3 – FAIRY SOAP: “Why doesn’t your mamma wash you with Fairy Soap?”
4 – VI-REX: Shock your way to physical perfection
In 1922, “Violet Rays” were said to cure pretty much anything that ailed you.This Vi-Rex device plugged into a light socket so users could give themselves home shock-treatments, which would supposedly make you “vital, compelling, and magnetic.” The last batch of Violet Ray products was seized in 1951.
5 – LOVE COSMETICS: Innocence is sexier than you think.
6 – TIPALET: C’mon, blow in her face!
7 – SEVEN-UP is for babies
Not only were sugary soft-drinks great for adults, but sodas like 7-Up used to help babies grow up strong and fit, or so these ads from 1955 and 1953 would have you believe. And what about 7-Up in milk?
8 – Suffocating babies in Cellophane!
A bunch of infants tied up in plastic is pretty frightening to modern viewers, but at the time, these ads were just plain cute. When these Du Pont Cellophane ads came out in 1954, things like plastic grocery bags weren’t a ubiquitous part of American culture. Only after plastic bags became widespread during the 1970s did their strangulating qualities become frighteningly clear.

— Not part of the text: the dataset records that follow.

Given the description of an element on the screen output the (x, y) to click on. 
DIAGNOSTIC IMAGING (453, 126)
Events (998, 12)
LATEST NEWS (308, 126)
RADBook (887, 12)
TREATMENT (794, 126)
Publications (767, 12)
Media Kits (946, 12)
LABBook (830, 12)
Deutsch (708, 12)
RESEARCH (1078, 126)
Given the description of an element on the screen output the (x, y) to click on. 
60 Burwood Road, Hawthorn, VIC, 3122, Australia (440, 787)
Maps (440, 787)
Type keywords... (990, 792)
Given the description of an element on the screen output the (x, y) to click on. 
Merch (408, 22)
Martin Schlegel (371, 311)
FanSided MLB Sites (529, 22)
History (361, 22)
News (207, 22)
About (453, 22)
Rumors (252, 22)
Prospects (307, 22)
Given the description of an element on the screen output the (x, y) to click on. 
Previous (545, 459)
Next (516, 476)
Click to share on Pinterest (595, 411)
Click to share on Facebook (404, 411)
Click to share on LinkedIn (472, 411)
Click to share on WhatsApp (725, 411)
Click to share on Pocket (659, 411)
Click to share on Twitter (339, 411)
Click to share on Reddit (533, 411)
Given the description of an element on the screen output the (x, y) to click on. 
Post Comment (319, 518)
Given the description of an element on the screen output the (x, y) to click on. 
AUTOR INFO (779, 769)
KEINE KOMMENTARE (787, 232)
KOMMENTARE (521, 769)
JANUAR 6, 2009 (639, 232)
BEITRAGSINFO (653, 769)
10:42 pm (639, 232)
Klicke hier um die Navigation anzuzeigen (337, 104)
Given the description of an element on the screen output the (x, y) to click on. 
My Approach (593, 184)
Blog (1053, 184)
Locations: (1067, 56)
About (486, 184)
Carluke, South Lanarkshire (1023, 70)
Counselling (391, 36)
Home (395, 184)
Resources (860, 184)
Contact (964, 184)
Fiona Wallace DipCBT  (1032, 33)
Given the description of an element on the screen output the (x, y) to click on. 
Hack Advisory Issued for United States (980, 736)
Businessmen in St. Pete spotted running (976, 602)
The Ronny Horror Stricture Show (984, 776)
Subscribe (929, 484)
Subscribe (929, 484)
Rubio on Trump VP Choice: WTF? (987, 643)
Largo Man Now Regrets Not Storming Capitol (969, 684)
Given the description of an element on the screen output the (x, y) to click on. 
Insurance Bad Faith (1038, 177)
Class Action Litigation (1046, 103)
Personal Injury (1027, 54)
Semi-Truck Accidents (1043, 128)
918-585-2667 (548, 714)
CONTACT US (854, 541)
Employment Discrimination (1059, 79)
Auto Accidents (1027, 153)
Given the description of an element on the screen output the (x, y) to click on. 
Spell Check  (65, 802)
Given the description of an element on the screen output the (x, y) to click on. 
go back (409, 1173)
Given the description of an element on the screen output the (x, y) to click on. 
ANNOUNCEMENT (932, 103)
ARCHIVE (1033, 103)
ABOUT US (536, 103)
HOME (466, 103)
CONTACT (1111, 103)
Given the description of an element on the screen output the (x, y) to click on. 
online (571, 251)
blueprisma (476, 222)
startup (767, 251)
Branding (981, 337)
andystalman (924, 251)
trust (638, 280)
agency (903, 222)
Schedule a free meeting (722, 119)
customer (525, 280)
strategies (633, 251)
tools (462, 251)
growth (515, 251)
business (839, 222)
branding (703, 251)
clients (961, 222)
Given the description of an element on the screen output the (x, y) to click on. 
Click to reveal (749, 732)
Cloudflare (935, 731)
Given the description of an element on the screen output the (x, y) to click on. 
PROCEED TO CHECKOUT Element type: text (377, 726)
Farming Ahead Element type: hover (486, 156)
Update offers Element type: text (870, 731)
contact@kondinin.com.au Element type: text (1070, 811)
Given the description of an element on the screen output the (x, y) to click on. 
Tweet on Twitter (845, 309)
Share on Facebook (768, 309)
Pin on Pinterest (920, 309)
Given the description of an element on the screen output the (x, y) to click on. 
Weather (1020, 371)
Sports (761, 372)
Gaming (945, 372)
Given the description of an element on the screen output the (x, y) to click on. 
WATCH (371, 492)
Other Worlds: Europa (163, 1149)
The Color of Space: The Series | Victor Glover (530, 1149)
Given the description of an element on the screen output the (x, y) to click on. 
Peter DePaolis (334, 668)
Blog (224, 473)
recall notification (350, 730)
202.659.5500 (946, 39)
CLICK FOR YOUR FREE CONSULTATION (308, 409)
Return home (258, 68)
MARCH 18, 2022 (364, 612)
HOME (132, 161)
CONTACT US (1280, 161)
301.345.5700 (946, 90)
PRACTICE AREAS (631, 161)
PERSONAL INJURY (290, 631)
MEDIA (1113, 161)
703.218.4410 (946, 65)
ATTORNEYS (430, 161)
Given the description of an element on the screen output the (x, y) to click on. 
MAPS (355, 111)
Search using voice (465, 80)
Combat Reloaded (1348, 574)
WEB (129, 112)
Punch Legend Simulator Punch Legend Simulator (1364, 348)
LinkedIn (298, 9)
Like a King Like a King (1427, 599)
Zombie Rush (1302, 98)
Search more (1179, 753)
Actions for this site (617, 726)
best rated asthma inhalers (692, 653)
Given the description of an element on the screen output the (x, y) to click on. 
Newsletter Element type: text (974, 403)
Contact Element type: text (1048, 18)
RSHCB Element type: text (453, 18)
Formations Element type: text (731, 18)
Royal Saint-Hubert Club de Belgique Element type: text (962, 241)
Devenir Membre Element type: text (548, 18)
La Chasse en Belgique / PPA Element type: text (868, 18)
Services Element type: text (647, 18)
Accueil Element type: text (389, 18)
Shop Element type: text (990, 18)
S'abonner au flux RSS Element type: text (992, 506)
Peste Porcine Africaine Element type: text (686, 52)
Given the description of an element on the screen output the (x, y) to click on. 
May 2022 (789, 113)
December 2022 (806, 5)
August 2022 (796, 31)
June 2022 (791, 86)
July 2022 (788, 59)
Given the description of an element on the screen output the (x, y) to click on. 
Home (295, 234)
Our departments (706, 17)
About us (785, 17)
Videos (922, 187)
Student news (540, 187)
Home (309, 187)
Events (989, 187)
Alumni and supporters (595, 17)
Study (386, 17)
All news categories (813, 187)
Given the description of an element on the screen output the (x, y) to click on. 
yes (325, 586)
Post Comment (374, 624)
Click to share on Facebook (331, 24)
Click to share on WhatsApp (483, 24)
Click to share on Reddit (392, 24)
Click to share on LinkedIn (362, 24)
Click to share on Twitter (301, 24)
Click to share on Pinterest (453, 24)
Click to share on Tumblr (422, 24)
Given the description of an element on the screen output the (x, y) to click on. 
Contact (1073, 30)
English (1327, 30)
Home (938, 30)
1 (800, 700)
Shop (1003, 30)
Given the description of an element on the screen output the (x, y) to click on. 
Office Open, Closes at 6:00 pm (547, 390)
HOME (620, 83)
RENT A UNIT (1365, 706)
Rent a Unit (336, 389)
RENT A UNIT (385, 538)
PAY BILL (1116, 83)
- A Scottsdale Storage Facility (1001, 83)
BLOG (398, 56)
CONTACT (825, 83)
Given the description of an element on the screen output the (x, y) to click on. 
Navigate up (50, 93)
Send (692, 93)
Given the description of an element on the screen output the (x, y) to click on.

11 – Fun with the Lead Family…
The most heartbreaking part of this 1923 brochure is its emphasis on kids having fun with the whole “Lead Family” of products, whose presence in everything from their nursery walls to their windup toys made young children particularly susceptible to its dangers. Combined with lead paint’s seductively sweet flavor, putting kids in environments literally covered with the stuff was a recipe for disaster.
In fact, the effects of lead poisoning (brain damage, seizures, hypertension, etc.) were known long before the Consumer Product Safety Commission finally banned them in 1977; the industry had simply refused to acknowledge them.
12 – Feminine Hygiene: the original home wrecker.
Long before Lysol was reinvented as the caustic household cleaner we know today, the same substance was basically promoted for use as a feminine hygiene product. These Lysol ads from 1948 tout the internal use of poisonous Lysol as a marriage saver. To sum up the message: if you weren’t so dirty down there, he would love you more.
13 – Dieting? Try sugar!
In a time before the current widespread obesity epidemic, sugar companies wanted shoppers to believe that a sweet treat would somehow inspire you to eat less. These ads from 1969 coach readers to “have a soft drink before your main meal” or “snack on some candy an hour before lunch.” Their strange logic isn’t even backed by a company name, though the campaign does include a helpful mailing address for “Sugar Information.”